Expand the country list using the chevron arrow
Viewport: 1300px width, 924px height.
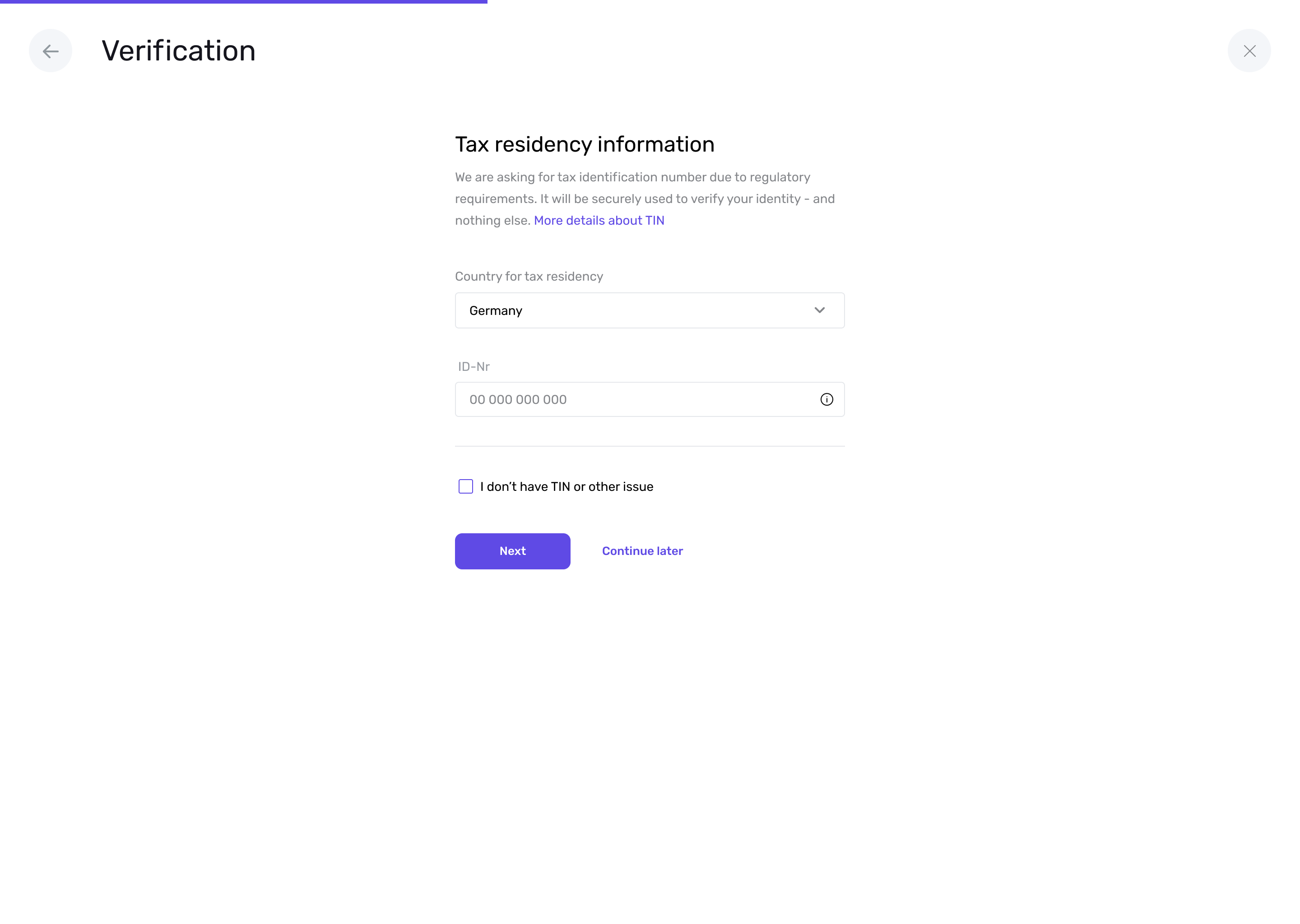[819, 310]
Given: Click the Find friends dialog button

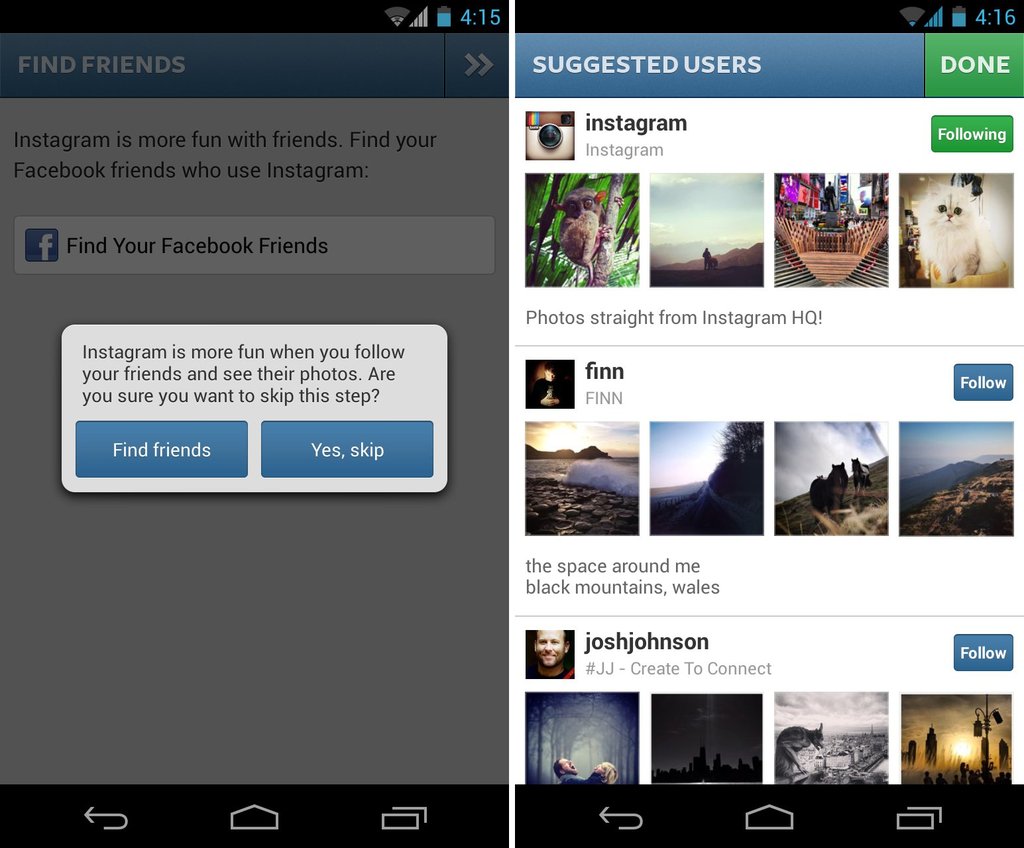Looking at the screenshot, I should 161,449.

* Activity:
Output the data above in full and exactly, with every image left out.

* Written response:
Expand the country list using the chevron arrow
Viewport: 1300px width, 924px height.
[819, 310]
Given: Click the Find friends dialog button

Looking at the screenshot, I should 161,449.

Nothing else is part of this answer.